Cependant, lorsque les caméras s'éteignent, Flau'jae se concentre à nouveau sur les rituels plus calmes qui la maintiennent au sol. Elle aime les matinées tranquilles loin de son téléphone, ce à quoi la plupart des jeunes d'une vingtaine d'années aspirent seulement. Au lieu de commencer à 5 heures du matin, elle se laisse dormir jusqu'à 6 h 30 ou 7 heures (encore plus tôt que la plupart des lycéens). En tant que vétéran de l’équipe, elle ressent la pression de diriger, tant sur le terrain qu’en dehors.
« C'est tellement différent maintenant parce que je dois être cohérente chaque jour », dit-elle. « Les gens comptent sur moi pour apporter l’énergie, les connaissances et la confiance. » En s'enracinant dans des routines, c'est ainsi qu'elle reste ancrée au milieu du bruit, sur les réseaux sociaux, sur le terrain et dans les tribunes.
«Je dois me préparer bien avant d'entrer sur le terrain», dit-elle. De petites choses comme faire son lit ou faire des pompes et des redressements assis « pour garder mon pack de six bien serré » lui permettent de se sentir ultra-préparée.
Et dès qu’elle sort du lit, elle commence doucement : prier, 10 pompes, 25 redressements assis, faire son lit « immédiatement ». « Je prends mes vitamines. Je prends mes shots de gingembre, puis je fais une petite promenade », dit-elle. « J'essaie de ne pas toucher à mon téléphone. » Parfois, elle glisse et fait défiler X, mais elle essaie.
En dehors de l’entraînement, elle soulève. « Au début, je me disais : 'Je ne veux pas avoir l'air vraiment fort et grand, mais ensuite, je ne sais pas, je me sens juste bien d'être découpé, tu sais ? Elle dit qu'elle se sent plus forte lorsque « je regarde une photo et que mes muscles quadruples ressortent vraiment mal. »
Elle expérimente également de nouvelles versions d'elle-même. «J'essaie de devenir une fille de la nature», dit-elle, se tenant justement devant l'exposition d'escalade à la Maison des Sports DICK'S de Baton Rouge. Pour les temps d'arrêt, elle est dévouée L'anatomie de Grey observateur.
Un autre changement ? L’état d’esprit « bien-être-bien-être ». « Mon gros truc, c'est de devenir mignon maintenant », dit-elle. « J'avais l'habitude de sortir de la porte en ayant l'air en désordre. Je ne fais plus ça parce que j'ai l'impression que j'ai juste besoin d'avoir l'air d'être ensemble, et donc je deviens mignon. »

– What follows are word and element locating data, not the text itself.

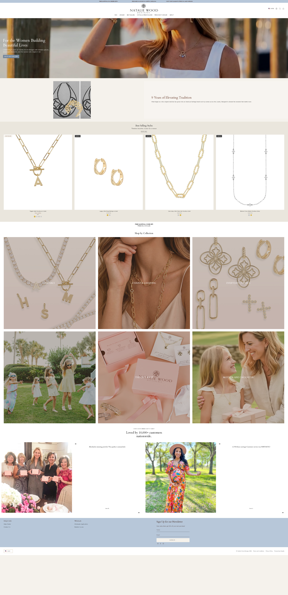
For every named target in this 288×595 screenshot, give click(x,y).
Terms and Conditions (258, 551)
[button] (122, 15)
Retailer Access (79, 527)
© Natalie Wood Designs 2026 (244, 551)
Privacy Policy (269, 551)
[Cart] (283, 8)
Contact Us (7, 527)
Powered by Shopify (279, 551)
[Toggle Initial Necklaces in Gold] (38, 172)
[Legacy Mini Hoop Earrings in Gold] (108, 172)
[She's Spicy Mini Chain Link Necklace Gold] (179, 172)
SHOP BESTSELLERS (11, 56)
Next (285, 479)
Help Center (7, 524)
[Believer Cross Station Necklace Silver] (250, 172)
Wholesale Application (81, 524)
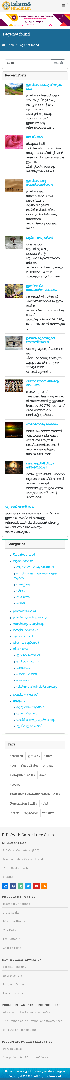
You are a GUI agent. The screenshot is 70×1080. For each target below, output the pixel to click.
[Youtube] (36, 886)
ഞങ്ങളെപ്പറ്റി (24, 1071)
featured (16, 756)
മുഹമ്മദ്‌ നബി (23, 636)
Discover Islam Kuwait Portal (23, 859)
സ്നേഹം (48, 765)
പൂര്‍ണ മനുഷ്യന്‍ (39, 237)
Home (9, 1071)
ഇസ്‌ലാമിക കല (24, 611)
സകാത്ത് (23, 597)
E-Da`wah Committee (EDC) (21, 850)
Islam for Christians (16, 903)
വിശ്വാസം (21, 649)
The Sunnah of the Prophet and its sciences (32, 1021)
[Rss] (44, 886)
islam (48, 756)
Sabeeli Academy (14, 966)
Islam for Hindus (14, 921)
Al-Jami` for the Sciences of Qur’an (26, 1012)
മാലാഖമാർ (24, 680)
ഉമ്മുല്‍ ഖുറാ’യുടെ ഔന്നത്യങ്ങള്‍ (40, 340)
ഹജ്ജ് (20, 603)
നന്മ (13, 765)
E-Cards (8, 876)
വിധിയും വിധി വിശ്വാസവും (36, 686)
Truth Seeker (12, 912)
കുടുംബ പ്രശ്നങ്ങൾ (30, 707)
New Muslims (12, 975)
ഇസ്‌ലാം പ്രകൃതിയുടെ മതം (44, 86)
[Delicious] (5, 886)
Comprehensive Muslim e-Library (26, 1057)
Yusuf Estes (29, 765)
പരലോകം (23, 667)
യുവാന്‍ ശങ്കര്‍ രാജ (19, 506)
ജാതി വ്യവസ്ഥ (27, 713)
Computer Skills (22, 775)
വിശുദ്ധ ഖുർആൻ (26, 642)
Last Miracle (11, 939)
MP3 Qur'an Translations (19, 1029)
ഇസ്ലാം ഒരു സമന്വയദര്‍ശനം (39, 182)
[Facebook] (13, 886)
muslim (48, 813)
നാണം (15, 784)
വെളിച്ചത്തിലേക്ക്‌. (25, 694)
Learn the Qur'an (14, 993)
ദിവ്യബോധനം (27, 661)
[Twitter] (28, 886)
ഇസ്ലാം (33, 756)
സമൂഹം (19, 701)
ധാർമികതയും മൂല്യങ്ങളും (35, 719)
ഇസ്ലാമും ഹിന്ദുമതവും (30, 617)
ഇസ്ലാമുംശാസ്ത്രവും (28, 624)
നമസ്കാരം (23, 584)
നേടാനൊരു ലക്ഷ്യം (42, 424)
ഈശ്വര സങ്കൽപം (30, 655)
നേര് (42, 775)
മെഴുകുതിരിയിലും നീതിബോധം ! (40, 465)
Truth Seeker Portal (16, 868)
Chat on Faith (12, 947)
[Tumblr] (20, 886)
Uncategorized (24, 554)
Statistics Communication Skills (35, 794)
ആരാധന (31, 813)
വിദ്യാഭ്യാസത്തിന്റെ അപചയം (42, 383)
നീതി (44, 803)
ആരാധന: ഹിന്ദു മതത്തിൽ (35, 567)
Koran (14, 813)
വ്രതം (20, 590)
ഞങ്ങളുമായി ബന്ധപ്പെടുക (50, 1071)
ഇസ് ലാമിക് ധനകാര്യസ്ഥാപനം (41, 288)
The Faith (9, 930)
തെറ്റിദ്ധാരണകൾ (25, 630)
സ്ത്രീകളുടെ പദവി (29, 726)
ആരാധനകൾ (23, 561)
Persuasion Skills (23, 803)
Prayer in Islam (13, 984)
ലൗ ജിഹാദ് (34, 137)
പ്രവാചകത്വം (27, 674)
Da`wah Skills (12, 1048)
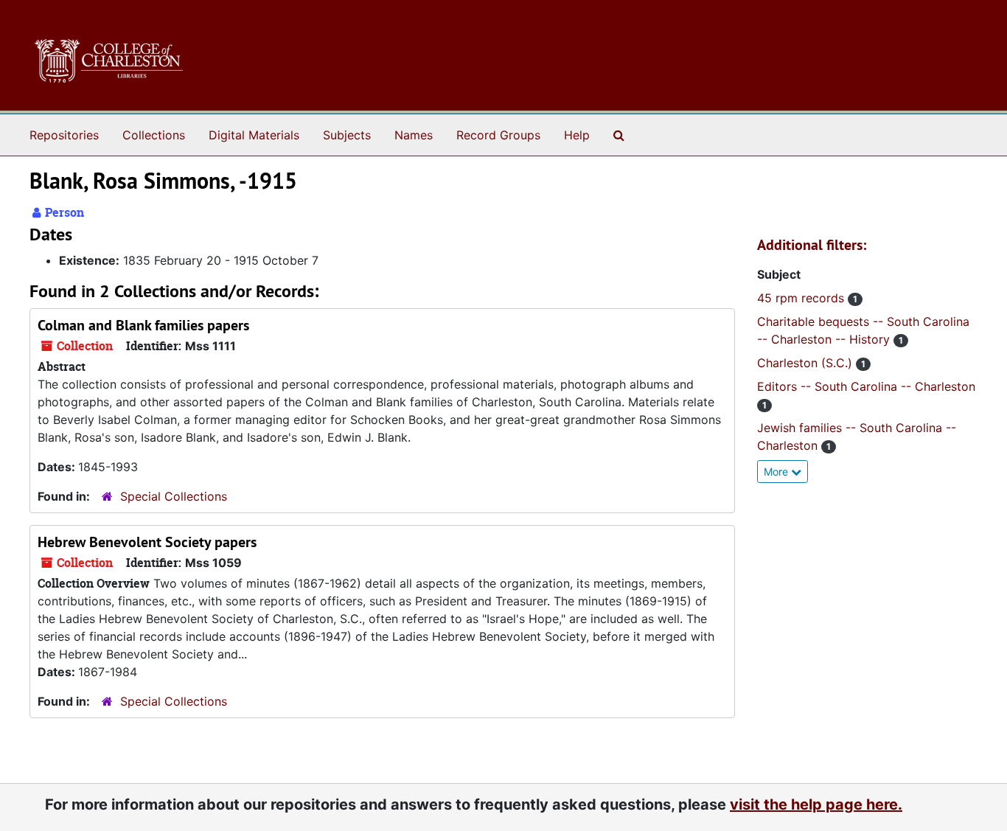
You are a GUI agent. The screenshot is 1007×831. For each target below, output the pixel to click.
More (777, 471)
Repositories (64, 135)
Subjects (347, 135)
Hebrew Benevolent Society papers (147, 542)
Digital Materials (254, 135)
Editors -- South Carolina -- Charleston (866, 386)
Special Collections (173, 496)
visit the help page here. (816, 804)
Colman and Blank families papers (143, 325)
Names (413, 135)
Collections (153, 135)
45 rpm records (802, 298)
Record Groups (498, 135)
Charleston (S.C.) (806, 362)
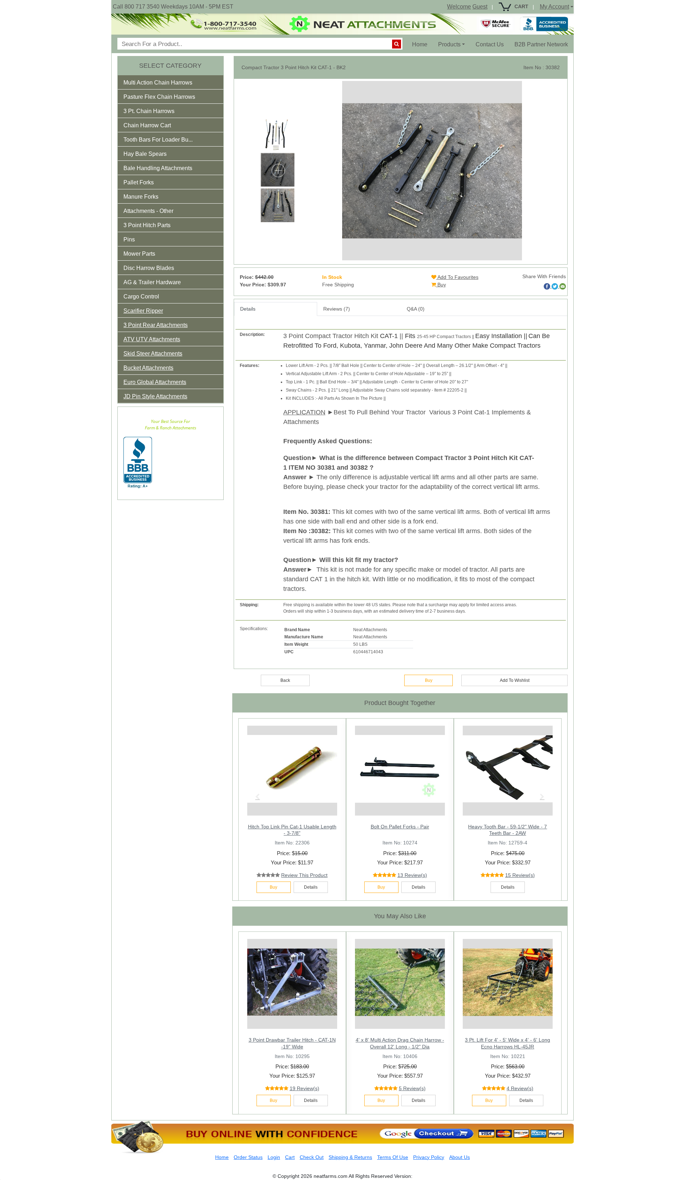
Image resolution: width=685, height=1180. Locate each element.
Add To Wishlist (514, 680)
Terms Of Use (392, 1157)
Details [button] (311, 887)
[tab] (170, 82)
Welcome (459, 7)
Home (422, 44)
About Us (459, 1157)
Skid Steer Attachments (152, 354)
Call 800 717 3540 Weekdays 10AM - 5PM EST (173, 7)
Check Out (312, 1157)
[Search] (396, 44)
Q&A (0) (416, 309)
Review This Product (304, 875)
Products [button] (449, 44)
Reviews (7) (336, 309)
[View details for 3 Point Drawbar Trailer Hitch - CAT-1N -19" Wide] (292, 982)
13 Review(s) (412, 875)
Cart (290, 1157)
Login (274, 1157)
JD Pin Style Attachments (155, 396)
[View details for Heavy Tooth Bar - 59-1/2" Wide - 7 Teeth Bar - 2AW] (508, 769)
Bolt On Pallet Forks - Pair (400, 826)
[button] (162, 84)
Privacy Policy (428, 1157)
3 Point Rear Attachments (155, 325)
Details (247, 309)
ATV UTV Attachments (151, 339)
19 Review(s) (304, 1088)
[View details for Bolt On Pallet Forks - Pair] (400, 769)
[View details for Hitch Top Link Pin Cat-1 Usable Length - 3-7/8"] (292, 769)
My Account (554, 7)
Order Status (248, 1157)
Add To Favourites (457, 277)
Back (285, 680)
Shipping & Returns (350, 1157)
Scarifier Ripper (143, 311)
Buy (441, 284)
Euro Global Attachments (154, 382)
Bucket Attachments (148, 368)
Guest (479, 7)
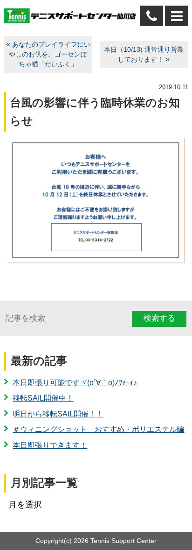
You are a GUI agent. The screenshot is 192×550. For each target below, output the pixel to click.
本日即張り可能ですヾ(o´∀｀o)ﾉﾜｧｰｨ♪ (75, 383)
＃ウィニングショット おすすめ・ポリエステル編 (98, 429)
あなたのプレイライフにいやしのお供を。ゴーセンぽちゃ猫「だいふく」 (49, 54)
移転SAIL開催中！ (43, 398)
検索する (159, 318)
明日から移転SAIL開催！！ (58, 414)
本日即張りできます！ (50, 445)
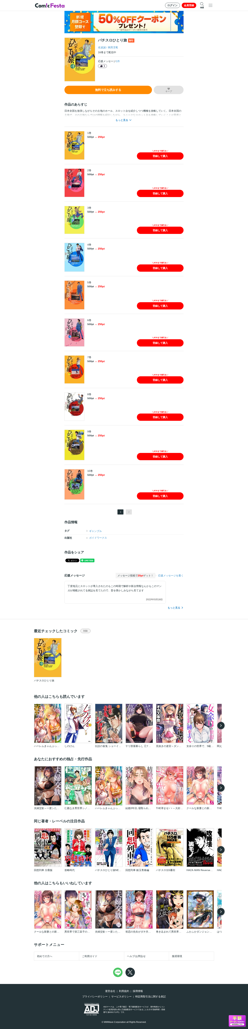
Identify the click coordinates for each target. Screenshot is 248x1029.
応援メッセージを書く (171, 575)
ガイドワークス (98, 537)
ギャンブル (95, 531)
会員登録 (189, 5)
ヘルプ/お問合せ (136, 956)
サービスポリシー (121, 996)
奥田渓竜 (113, 47)
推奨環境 (177, 956)
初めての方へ (44, 956)
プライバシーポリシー (95, 996)
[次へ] (221, 725)
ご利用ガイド (89, 956)
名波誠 (102, 47)
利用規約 (124, 991)
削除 (85, 631)
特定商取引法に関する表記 (150, 996)
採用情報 (138, 991)
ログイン (172, 5)
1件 (118, 61)
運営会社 (110, 991)
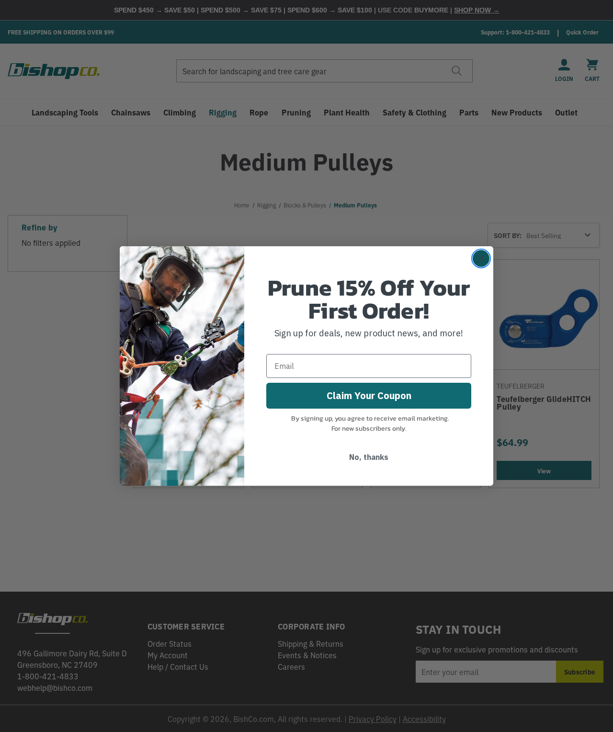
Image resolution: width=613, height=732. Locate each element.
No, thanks (368, 457)
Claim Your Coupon (369, 395)
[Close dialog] (481, 258)
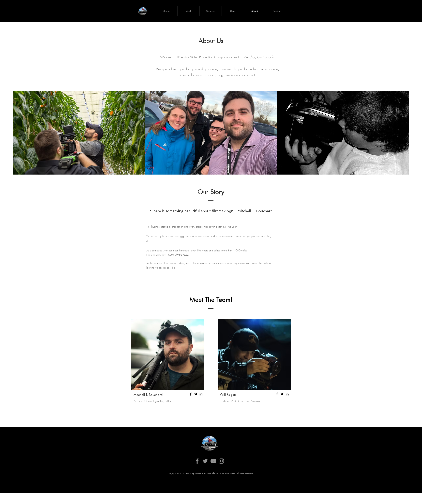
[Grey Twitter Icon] (205, 461)
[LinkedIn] (201, 394)
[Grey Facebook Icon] (197, 461)
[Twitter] (196, 394)
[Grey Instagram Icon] (221, 461)
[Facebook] (191, 394)
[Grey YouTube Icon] (213, 461)
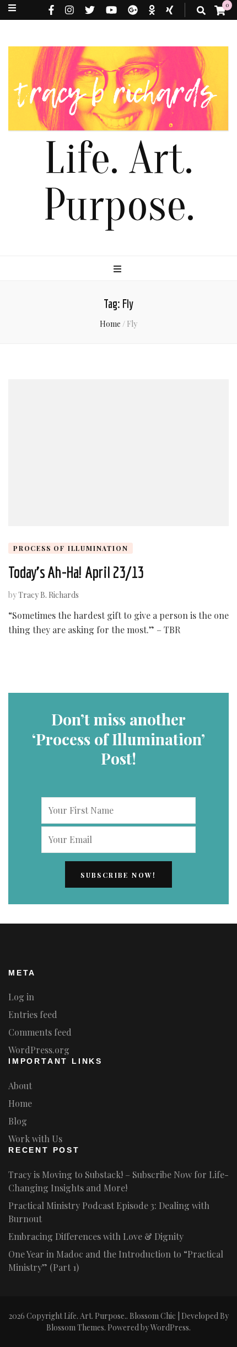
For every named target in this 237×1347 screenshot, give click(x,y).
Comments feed (40, 1032)
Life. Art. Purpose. (119, 182)
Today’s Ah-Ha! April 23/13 (76, 572)
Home (20, 1103)
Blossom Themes (75, 1327)
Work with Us (35, 1138)
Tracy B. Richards (48, 595)
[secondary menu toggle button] (12, 7)
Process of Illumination (70, 548)
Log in (21, 997)
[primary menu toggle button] (119, 268)
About (20, 1085)
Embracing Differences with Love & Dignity (96, 1236)
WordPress (169, 1327)
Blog (17, 1121)
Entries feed (32, 1014)
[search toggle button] (201, 10)
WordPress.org (38, 1050)
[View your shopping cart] (219, 10)
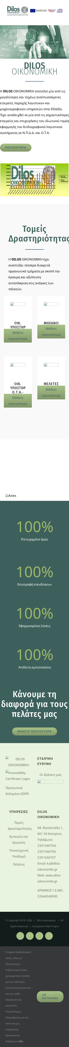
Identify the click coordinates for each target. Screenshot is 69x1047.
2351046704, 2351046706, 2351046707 (47, 851)
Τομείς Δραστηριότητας (19, 825)
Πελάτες (19, 864)
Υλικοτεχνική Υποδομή (18, 853)
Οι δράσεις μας (51, 774)
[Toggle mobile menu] (62, 20)
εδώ (21, 1041)
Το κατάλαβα (50, 996)
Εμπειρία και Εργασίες (18, 839)
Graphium (39, 926)
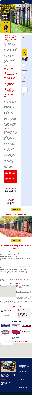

La même chose s’applique avant les grands matchs. Attrapez Flau'jae 30 minutes avant l'avertissement et elle fera probablement des retouches dans le Salon de basket-ball féminin LSUfaisant exploser « Rolling In The Deep » d'Adele. « J'ai déjà fière allure dans mon uniforme, vous voyez ce que je dis ? Alors ayez fière allure, sentez-vous bien, jouez bien. »
Même pendant l'entraînement, savoir qu'elle est filmée pour une analyse ultérieure lui donne « juste un tout petit peu » de motivation supplémentaire pour avoir l'air soignée – et elle a l'impression que cela se reflète dans la façon dont elle se comporte en général. «Je suis une senior maintenant», dit-elle. « C'est pourquoi être un leader, c'est un peu comme me tenir responsable cette année. »
La responsabilité et le fait de montrer l'exemple sont des traits que Flau'jae admire également chez les joueurs de la WNBA, en particulier Napheesa Collier.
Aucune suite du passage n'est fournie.